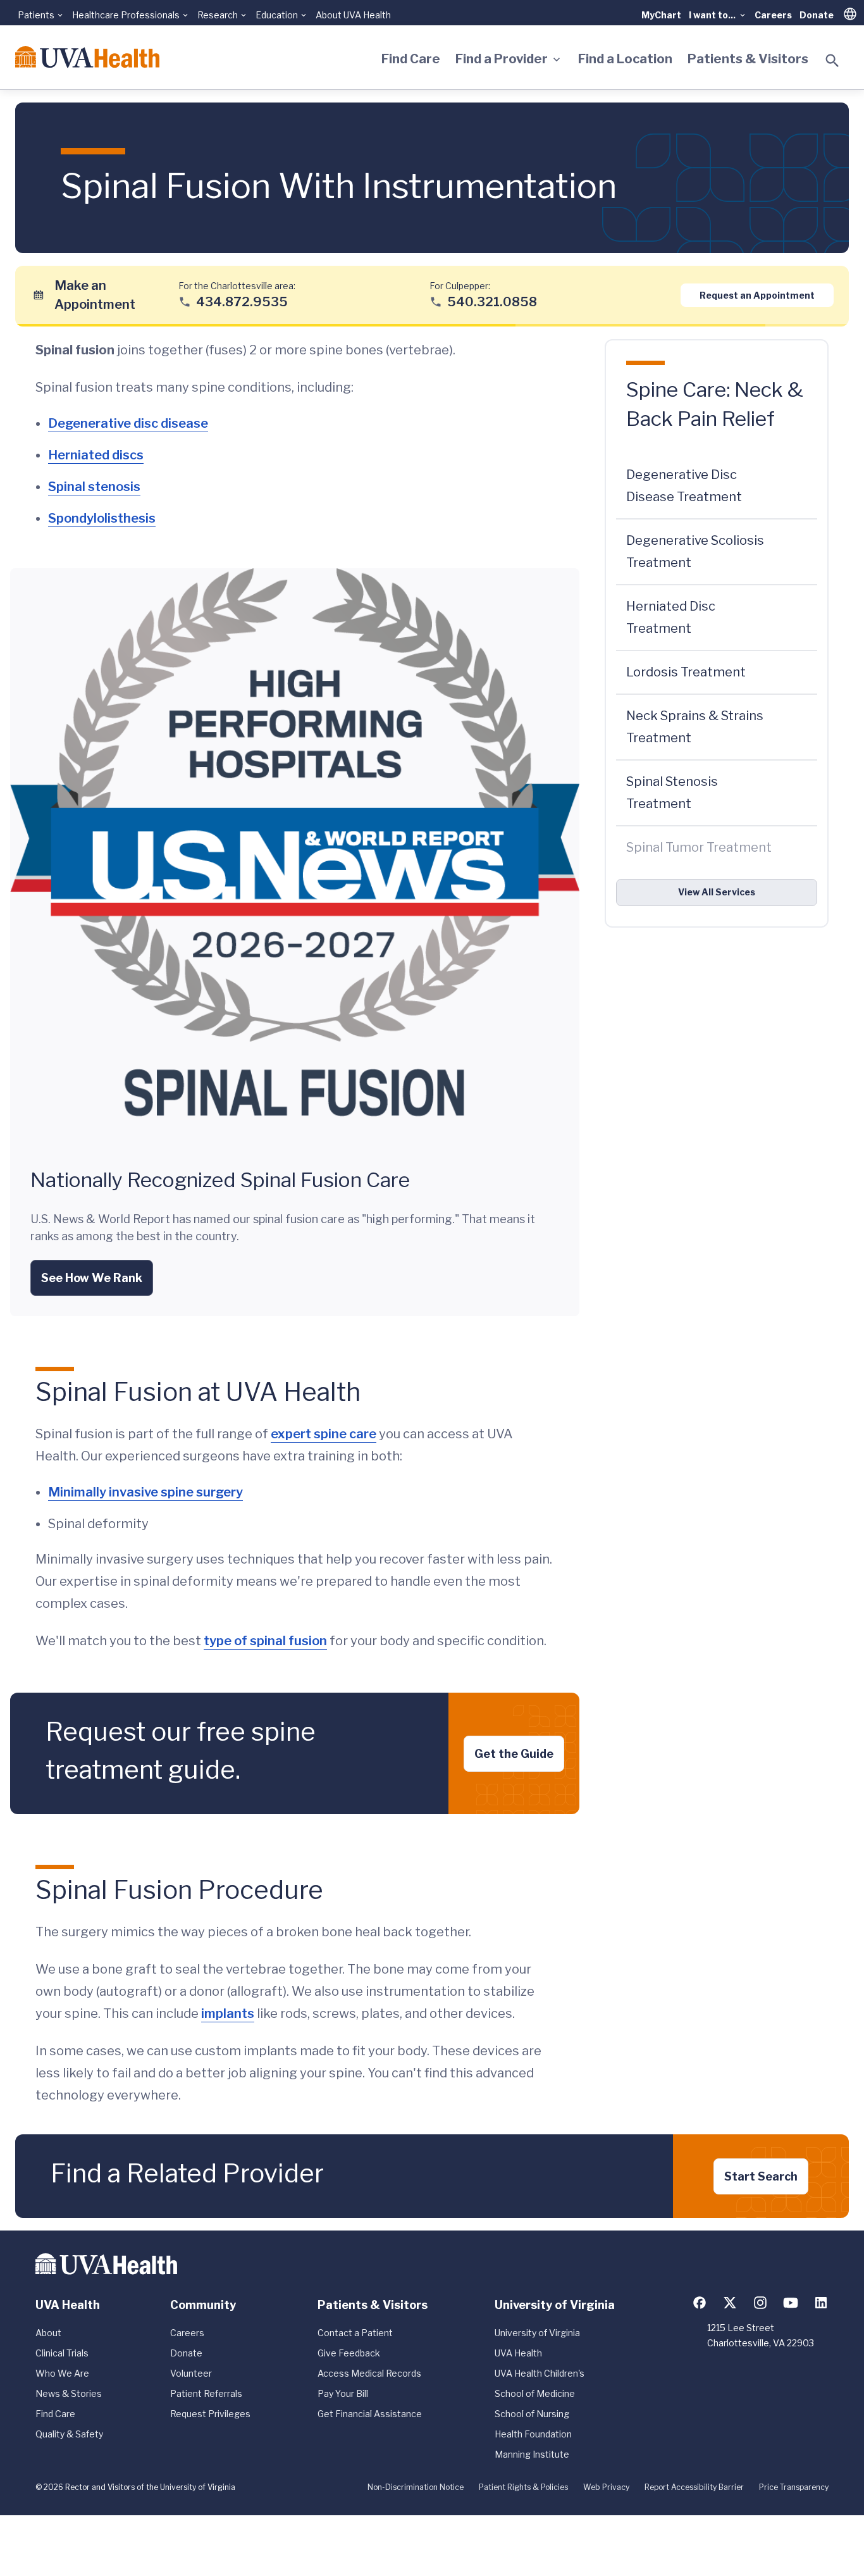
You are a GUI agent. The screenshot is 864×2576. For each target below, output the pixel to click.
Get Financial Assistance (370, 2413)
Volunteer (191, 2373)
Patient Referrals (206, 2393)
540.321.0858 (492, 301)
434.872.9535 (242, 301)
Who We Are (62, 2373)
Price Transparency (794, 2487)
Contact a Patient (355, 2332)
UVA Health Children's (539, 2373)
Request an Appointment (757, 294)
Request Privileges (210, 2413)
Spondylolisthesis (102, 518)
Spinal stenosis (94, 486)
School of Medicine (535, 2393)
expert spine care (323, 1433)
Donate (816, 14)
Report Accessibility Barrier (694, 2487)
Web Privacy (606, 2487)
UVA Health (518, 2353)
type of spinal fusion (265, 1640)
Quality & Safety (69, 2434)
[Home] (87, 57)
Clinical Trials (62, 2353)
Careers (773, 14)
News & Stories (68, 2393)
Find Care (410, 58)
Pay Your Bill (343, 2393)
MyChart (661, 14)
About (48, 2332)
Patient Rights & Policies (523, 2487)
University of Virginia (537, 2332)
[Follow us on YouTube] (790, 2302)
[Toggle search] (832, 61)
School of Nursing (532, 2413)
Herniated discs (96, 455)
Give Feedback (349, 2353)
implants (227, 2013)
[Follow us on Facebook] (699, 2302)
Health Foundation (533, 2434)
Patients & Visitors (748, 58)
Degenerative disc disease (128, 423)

—————

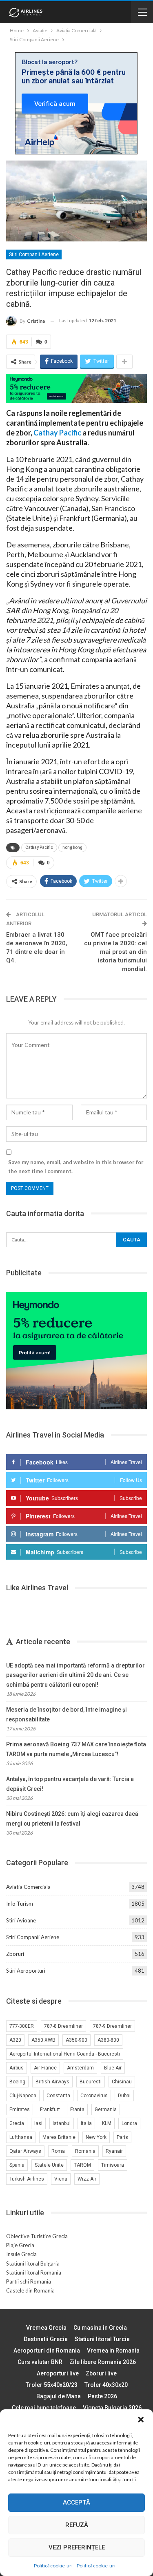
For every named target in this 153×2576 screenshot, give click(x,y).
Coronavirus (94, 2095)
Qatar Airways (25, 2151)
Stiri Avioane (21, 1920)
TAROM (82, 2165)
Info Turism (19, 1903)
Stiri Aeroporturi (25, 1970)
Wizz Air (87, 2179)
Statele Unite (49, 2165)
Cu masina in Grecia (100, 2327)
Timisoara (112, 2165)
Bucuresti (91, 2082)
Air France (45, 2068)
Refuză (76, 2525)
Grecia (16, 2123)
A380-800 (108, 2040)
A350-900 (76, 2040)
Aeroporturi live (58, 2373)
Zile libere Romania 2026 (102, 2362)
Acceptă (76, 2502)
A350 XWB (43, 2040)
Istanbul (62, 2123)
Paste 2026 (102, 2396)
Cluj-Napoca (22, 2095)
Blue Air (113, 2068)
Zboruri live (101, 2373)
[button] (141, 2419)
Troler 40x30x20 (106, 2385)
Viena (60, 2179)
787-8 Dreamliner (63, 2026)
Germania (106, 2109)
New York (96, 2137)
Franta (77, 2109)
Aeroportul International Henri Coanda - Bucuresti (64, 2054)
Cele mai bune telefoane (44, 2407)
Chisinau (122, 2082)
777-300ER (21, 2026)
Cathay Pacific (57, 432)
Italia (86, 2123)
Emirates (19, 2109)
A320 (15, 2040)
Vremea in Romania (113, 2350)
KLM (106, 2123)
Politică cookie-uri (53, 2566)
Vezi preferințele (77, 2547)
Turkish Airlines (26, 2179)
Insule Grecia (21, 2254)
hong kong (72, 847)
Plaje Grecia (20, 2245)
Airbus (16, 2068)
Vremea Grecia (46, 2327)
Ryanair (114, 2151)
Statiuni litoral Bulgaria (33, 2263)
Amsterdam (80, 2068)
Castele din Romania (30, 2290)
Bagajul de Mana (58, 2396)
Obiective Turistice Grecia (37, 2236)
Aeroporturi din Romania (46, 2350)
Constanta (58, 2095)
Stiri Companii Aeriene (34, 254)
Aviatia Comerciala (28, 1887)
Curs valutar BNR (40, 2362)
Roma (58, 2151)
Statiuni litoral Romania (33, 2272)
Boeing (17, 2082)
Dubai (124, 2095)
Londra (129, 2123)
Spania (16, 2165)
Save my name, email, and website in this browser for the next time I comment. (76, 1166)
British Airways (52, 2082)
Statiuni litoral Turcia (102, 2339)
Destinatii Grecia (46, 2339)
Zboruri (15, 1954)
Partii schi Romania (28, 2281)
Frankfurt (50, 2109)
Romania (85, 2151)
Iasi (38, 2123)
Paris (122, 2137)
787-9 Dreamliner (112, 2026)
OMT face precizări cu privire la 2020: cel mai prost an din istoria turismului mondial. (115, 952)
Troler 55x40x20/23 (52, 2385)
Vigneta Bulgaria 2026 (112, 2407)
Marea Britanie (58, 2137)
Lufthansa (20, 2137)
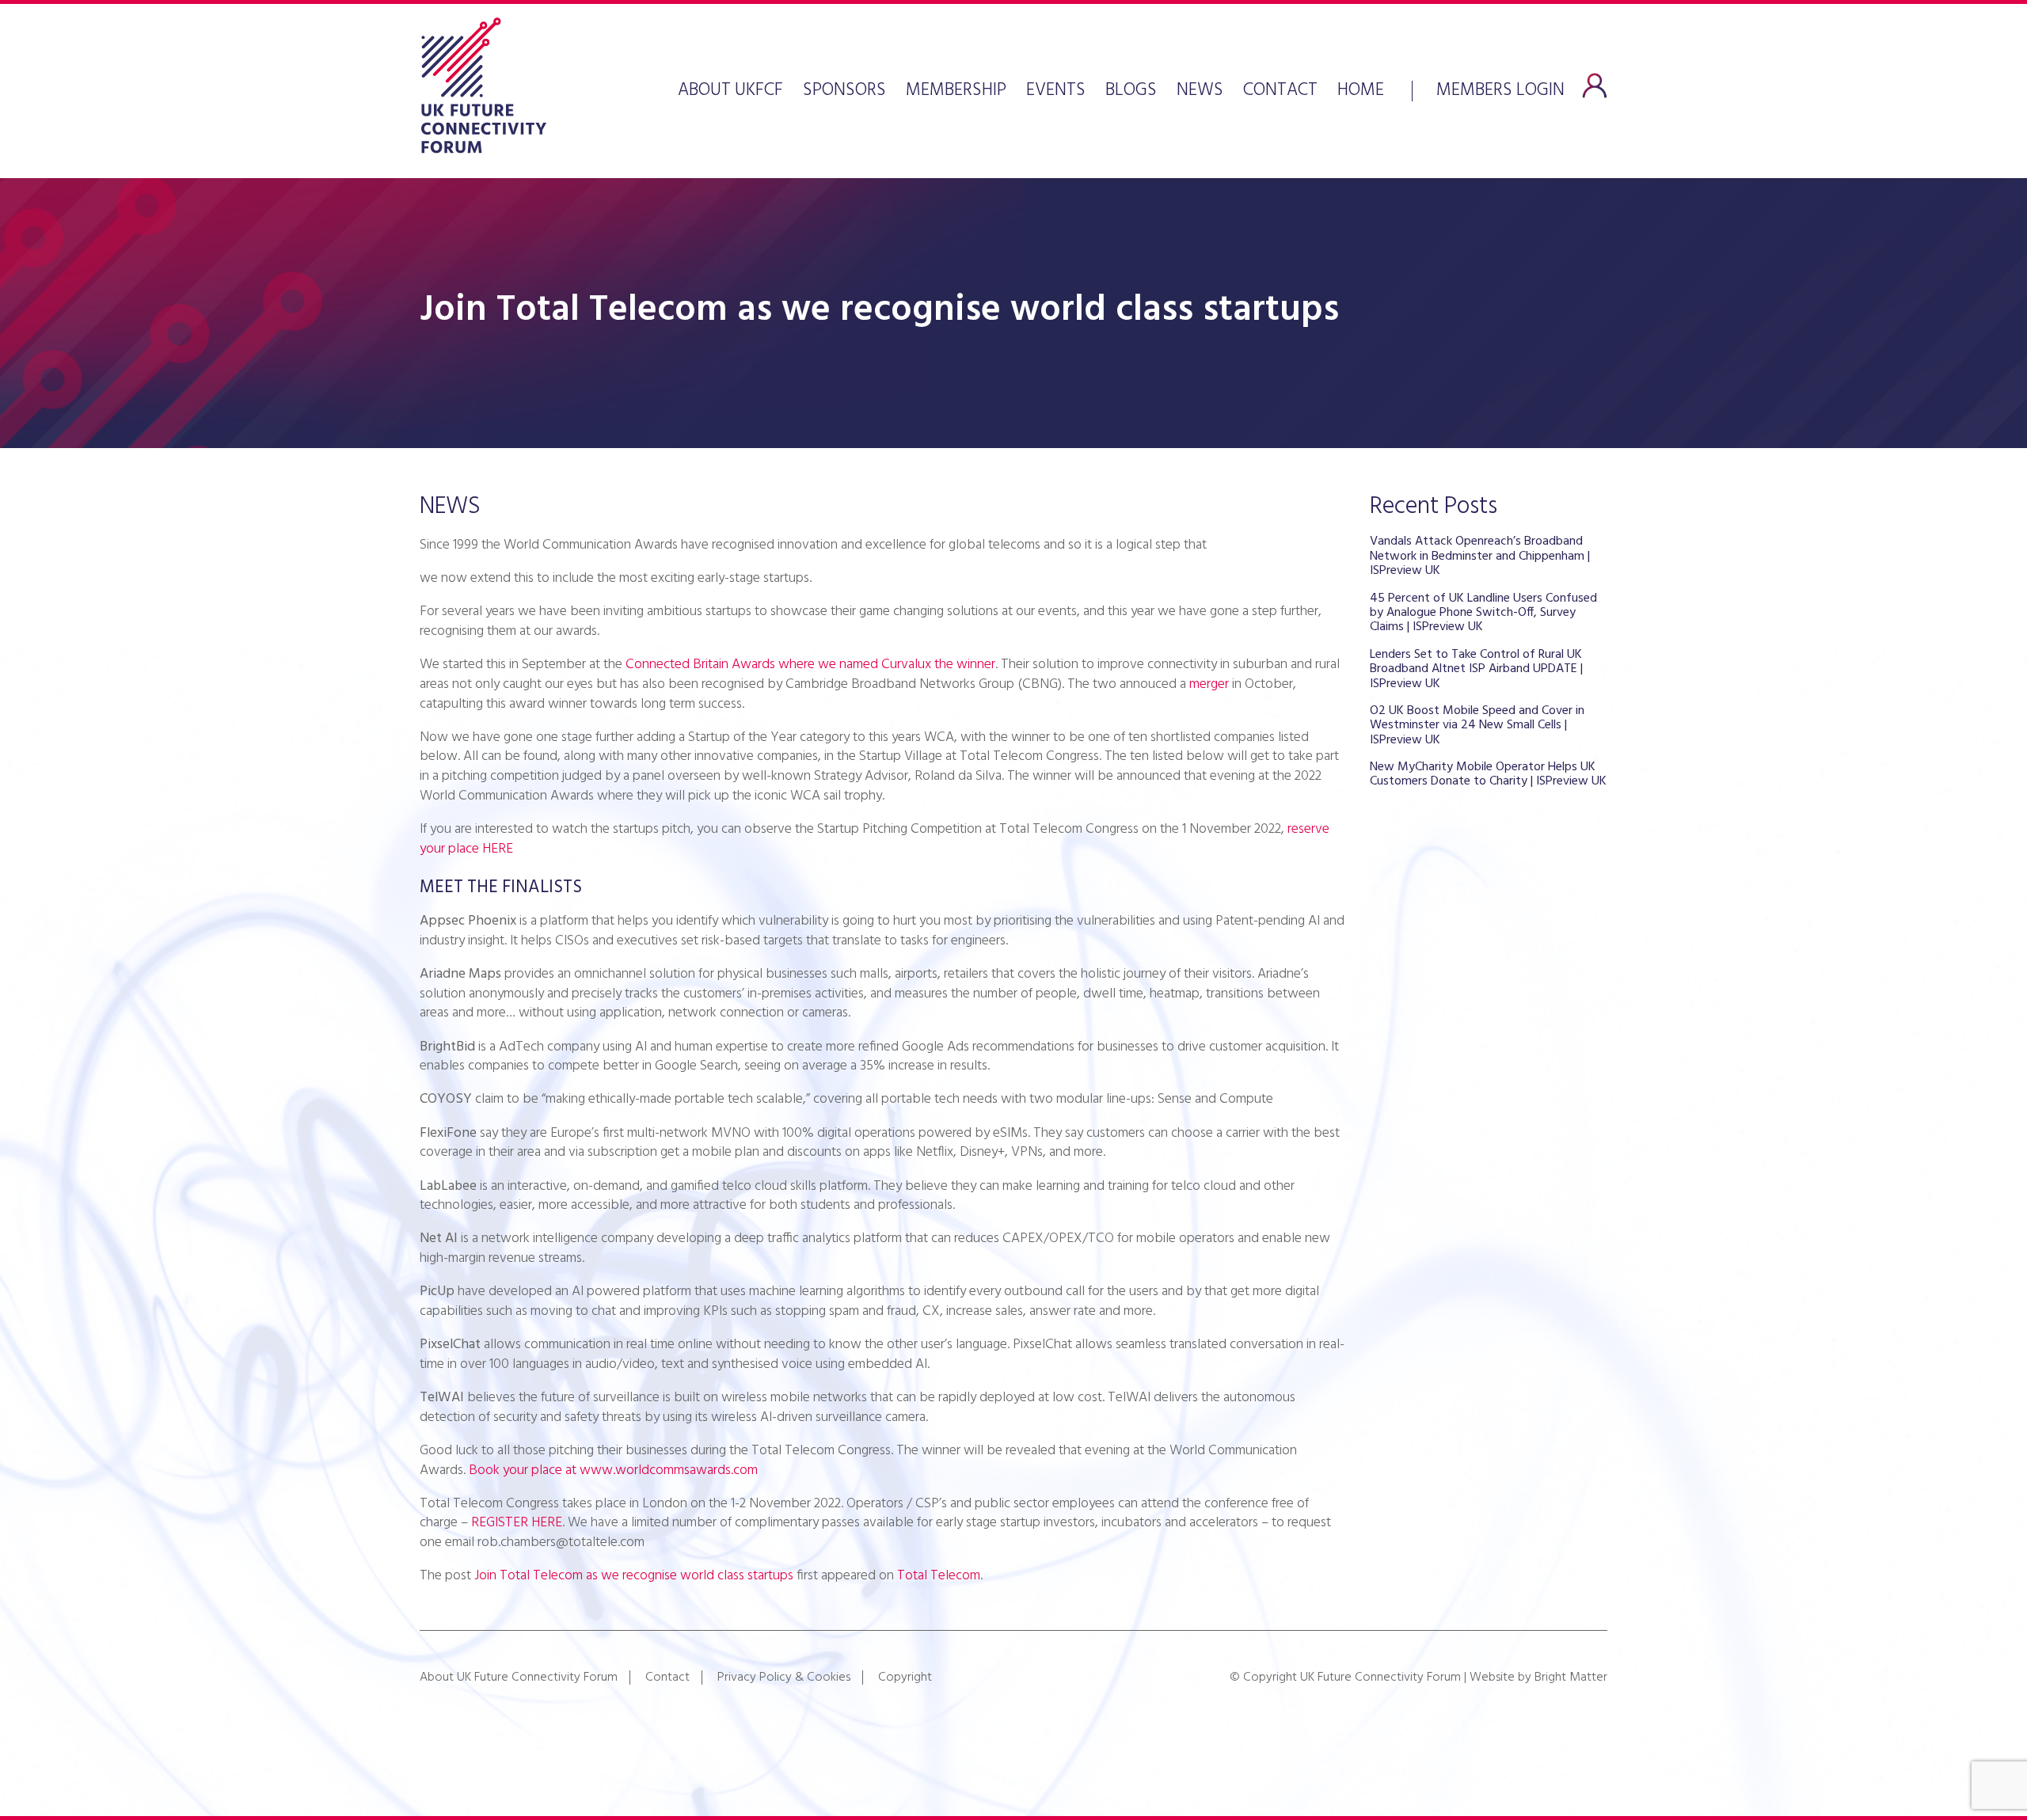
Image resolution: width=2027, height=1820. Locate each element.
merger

—————

◆ Task ◆
What are the lines above, starting at the one with "For every named" and ending at the one with "Grecia (16, 2123)"? Give them again exactly, and only them.

◆ Result ◆
For every named target in this 153×2576 screenshot, give click(x,y).
Coronavirus (94, 2095)
Qatar Airways (25, 2151)
Stiri Avioane (21, 1920)
TAROM (82, 2165)
Info Turism (19, 1903)
Stiri Aeroporturi (25, 1970)
Wizz Air (87, 2179)
Statele Unite (49, 2165)
Cu masina in Grecia (100, 2327)
Timisoara (112, 2165)
Bucuresti (91, 2082)
Air France (45, 2068)
Refuză (76, 2525)
Grecia (16, 2123)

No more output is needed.